Infinite Dissolution is Locrian’s first album in two years. For any other active band, that’s expedient. For this outfit of self-described “experimental, avant-black metal artisans”, that’s quite a lull. After forming in 2005, the Chicago collective hit the ground running by churning out seven albums between 2009 and 2012. Since then, their pace has slowed but they still had enough edge and bite to their sound to make a Return to Annihilation lest any fans of fringe-metal directly equate the act of being prolific with churning out stuff of high quality. Infinite Dissolution keeps the thoughtful onslaught going steadily. One can be tempted to say “slow and steady wins the race”, but you obviously can’t refer to Locrian as slow.
With one foot in the rapidly-developing river flow of post-rock and the other firmly planted in the factories of grinding metal, Locrian use Infinite Dissolution to escort their sound so close to a breaking point that you can’t help but wonder where they will take it from here. The opening track “Arc of Extinction” has an impressive arc [cough] all its own. The maelstrom fades in, guitars and electronics squealing from all angles. Drummer Steven Hess sends out a series of warning pounds, preparing the listener for Terence Hannum’s vocal entrance. As Hannum proceeds to scream as if he were on fire, guitarist André Foisy turns his guitar from a tool used for white noise to one transporting a ten-ton riff. Texture and melody become more refined as “Arc of Extinction” rolls forward, concluding with desperate cries from the instruments as the noise fades. In a little over seven minutes, Locrian have set the stage for the rest of the album. In fact, they could have just stopped right there and they would have succinctly made their point.
But they didn’t.

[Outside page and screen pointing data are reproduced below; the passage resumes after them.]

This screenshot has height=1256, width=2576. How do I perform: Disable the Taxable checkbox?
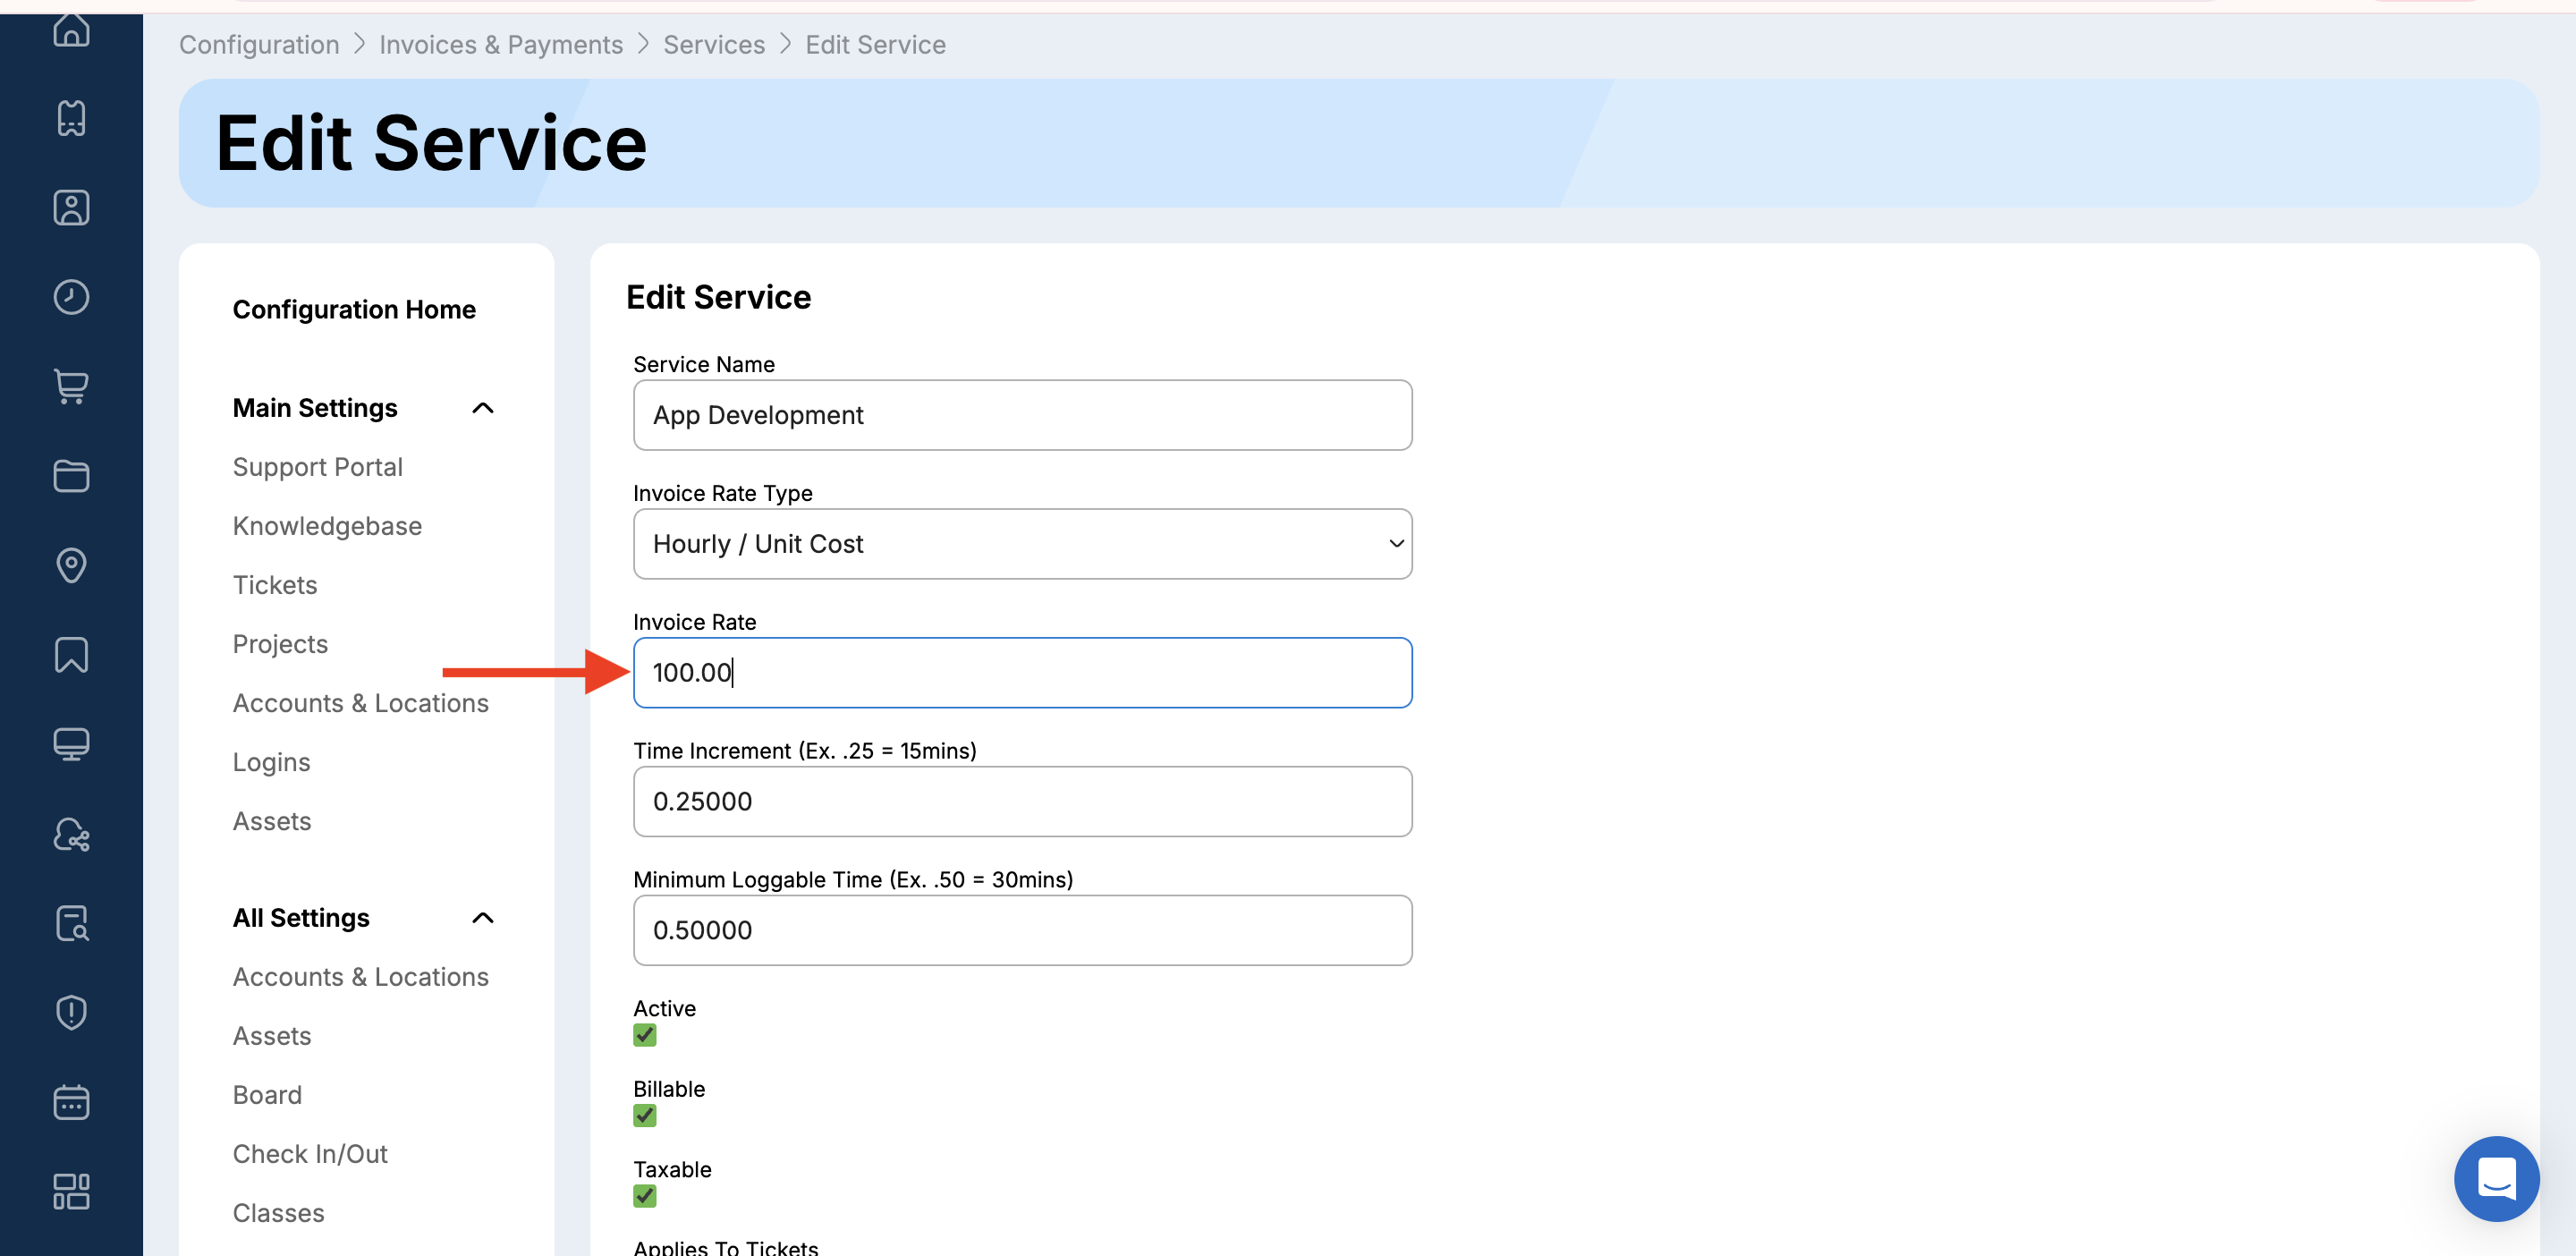[x=645, y=1196]
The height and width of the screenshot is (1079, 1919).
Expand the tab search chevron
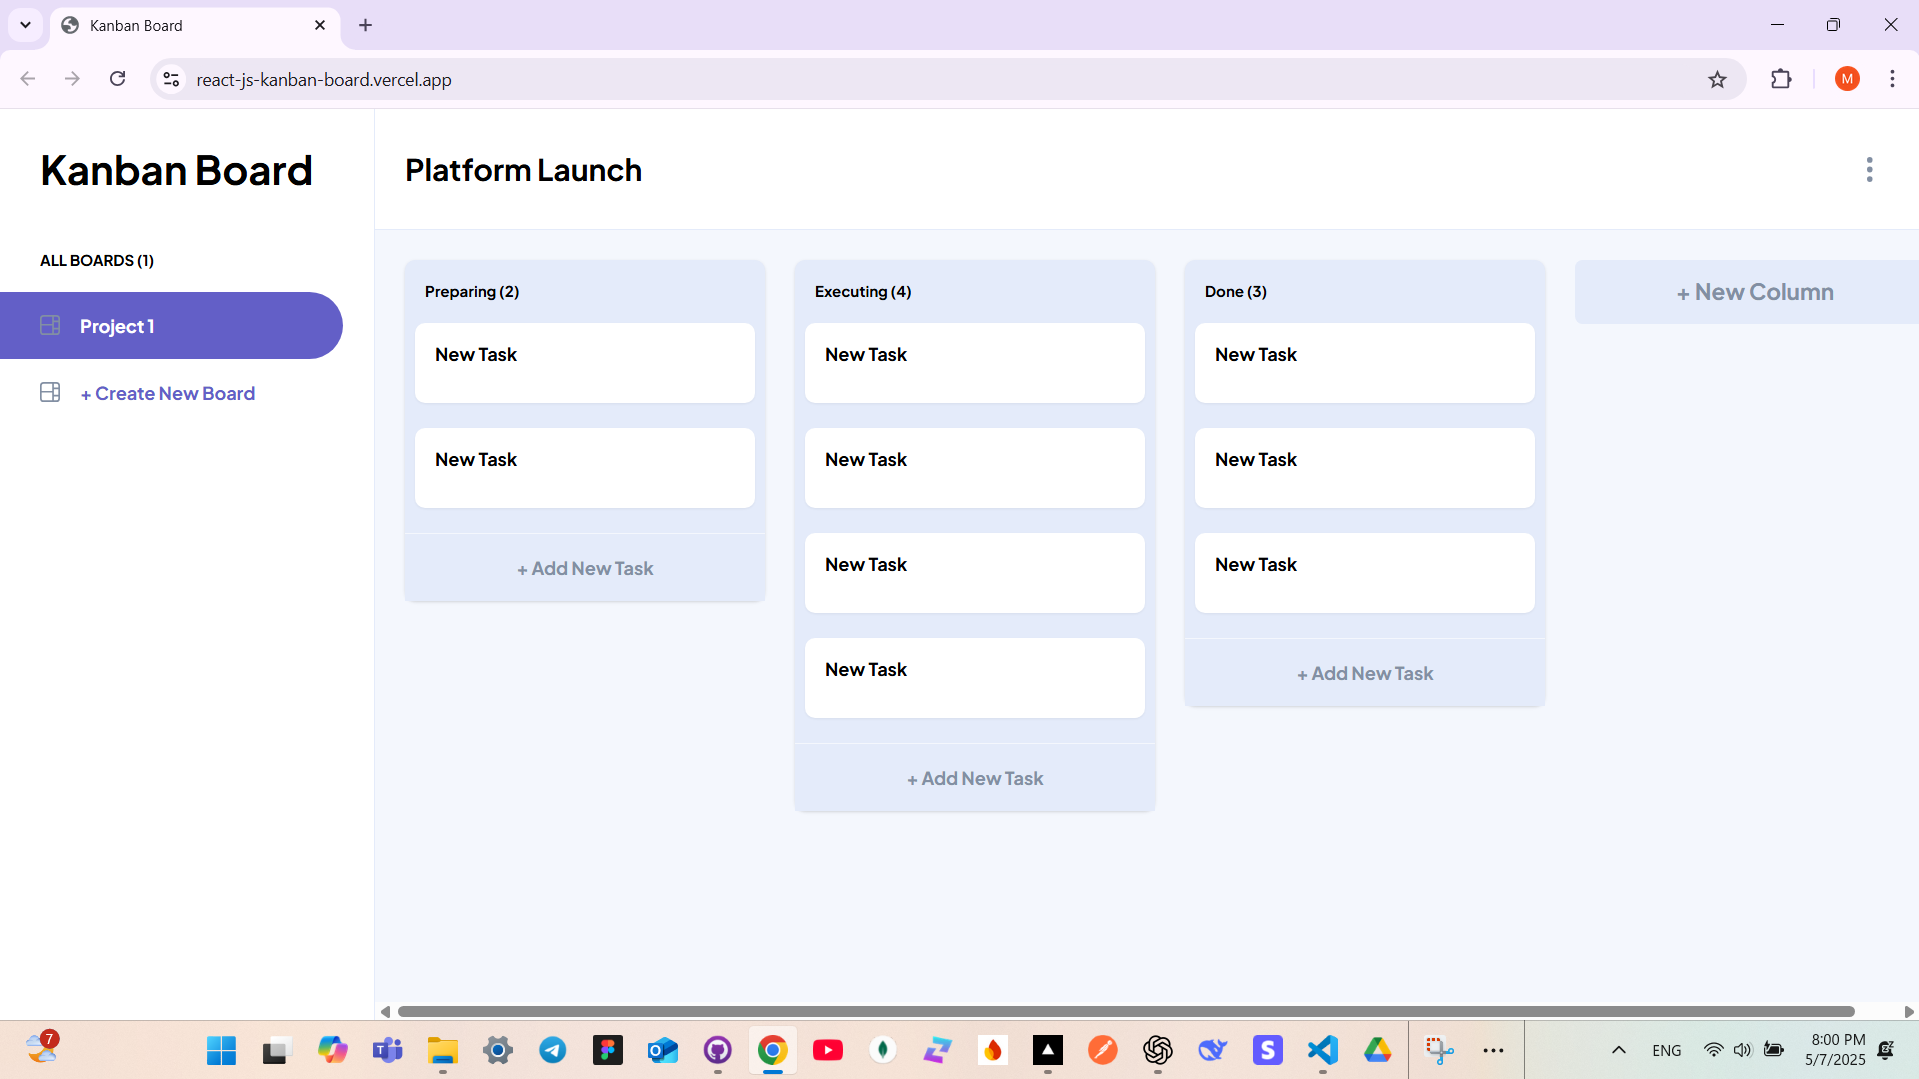[25, 25]
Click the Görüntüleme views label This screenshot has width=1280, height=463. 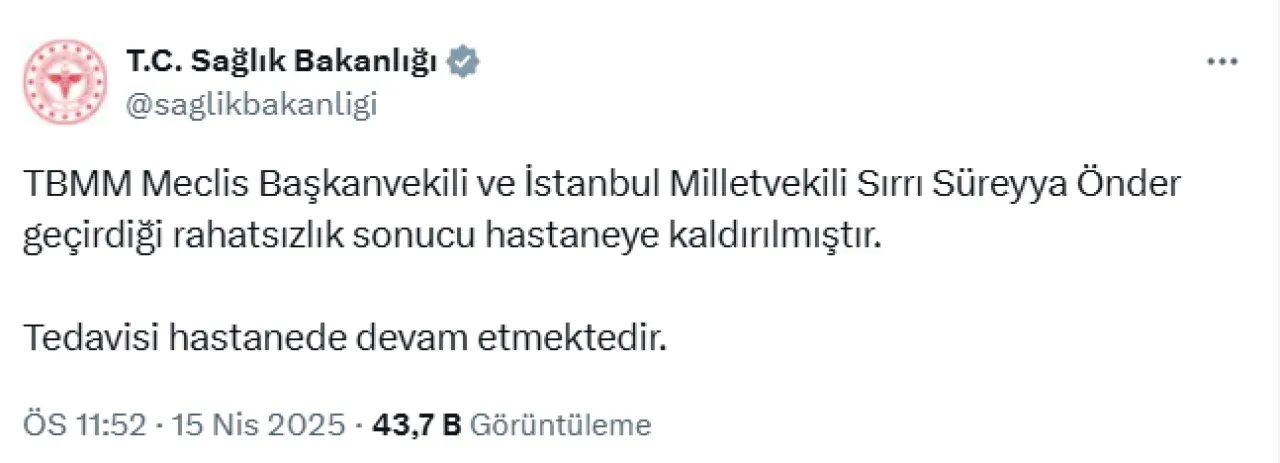tap(560, 425)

The remaining 40 minutes of Infinite Dissolution takes an even more subtle and thereby more tense road. The clean guitar tone and gradual build-up of “Dark Shales” suggests a booming climax is just around the corner, but it never really comes. The song is all build-up and falling action, and you could certainly make the case that having no climax is more intense that having one. The three “KXL” movements, the third of which concludes the album, carry the idea of mood within metal even further to territories like glitch and ambient (what Hannum in particular is doing on “KXL, Pt. 2” sounds like recording software gone haywire). The electronic swashes of “The Great Dying” come and go like the tide — if there were something murky in the water to go along with it. “Heavy Water”, the thing that may very well cause mankind’s extinction, marries Foisy’s clean guitar to Hannum’s stratospheric screams and new wave synthesizer. If this feels like too much genre-hopping, be assured that Locrian keep to their original vision of rocking out like crazy. “The Future of Death” and “An Index of Air” were jammed into existence for a listener such as you.
If you’ve followed Locrian thus far into their career, you know that they don’t just cancel out one musical virtue with another. They may continue to branch out, but they still manage to lay it on thick. Trying to have it both ways can burn out your usual bands, and Locrian is not one of your usual bands.